→ **EXERCISE AIM**:
Copy the records word for word, beginning with the very first line and stopping after the line that contains "(118, 426).".

→ **MATERIAL SHOWN**:
☆ ☆ ☆ ☆
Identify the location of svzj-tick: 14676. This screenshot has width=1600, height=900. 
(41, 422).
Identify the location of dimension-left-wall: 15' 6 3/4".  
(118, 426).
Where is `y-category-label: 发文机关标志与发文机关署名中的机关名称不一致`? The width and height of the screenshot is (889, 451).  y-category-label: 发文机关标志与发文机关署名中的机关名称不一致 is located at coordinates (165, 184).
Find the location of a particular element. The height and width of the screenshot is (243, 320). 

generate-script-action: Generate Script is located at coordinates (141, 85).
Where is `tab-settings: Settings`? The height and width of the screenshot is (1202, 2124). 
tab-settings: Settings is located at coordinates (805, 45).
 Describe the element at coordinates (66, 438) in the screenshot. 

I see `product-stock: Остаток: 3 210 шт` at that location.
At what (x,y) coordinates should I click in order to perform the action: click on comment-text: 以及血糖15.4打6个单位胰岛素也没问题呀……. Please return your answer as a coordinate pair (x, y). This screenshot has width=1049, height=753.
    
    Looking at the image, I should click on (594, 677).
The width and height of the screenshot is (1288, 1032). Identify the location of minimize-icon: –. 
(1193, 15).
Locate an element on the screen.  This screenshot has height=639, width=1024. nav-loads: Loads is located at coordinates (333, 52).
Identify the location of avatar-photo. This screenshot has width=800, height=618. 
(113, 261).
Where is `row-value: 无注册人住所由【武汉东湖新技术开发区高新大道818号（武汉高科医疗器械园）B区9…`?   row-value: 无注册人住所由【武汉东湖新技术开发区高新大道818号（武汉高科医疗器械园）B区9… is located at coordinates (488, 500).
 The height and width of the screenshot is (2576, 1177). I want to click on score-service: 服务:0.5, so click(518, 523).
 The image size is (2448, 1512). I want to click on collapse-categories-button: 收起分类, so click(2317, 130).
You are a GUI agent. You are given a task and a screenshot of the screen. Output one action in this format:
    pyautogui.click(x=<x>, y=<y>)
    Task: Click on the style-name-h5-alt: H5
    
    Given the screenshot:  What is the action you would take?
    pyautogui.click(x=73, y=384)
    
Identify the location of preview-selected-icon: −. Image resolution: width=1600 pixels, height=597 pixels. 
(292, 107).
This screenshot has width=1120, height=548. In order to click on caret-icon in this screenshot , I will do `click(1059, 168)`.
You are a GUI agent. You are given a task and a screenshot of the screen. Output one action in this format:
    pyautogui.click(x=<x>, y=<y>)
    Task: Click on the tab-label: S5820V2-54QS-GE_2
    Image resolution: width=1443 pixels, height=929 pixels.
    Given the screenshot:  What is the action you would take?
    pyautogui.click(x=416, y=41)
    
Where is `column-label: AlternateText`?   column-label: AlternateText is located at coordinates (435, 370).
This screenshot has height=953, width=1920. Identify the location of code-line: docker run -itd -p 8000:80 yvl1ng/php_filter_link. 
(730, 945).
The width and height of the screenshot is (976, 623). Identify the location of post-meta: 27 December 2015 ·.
☆ ☆ ☆ ☆
→ **ANSWER FOR THIS EXERCISE**:
Identify the location of svzj-tick: 14676. This screenshot has width=1600, height=900. 
(41, 422).
Identify the location of dimension-left-wall: 15' 6 3/4".  
(118, 426).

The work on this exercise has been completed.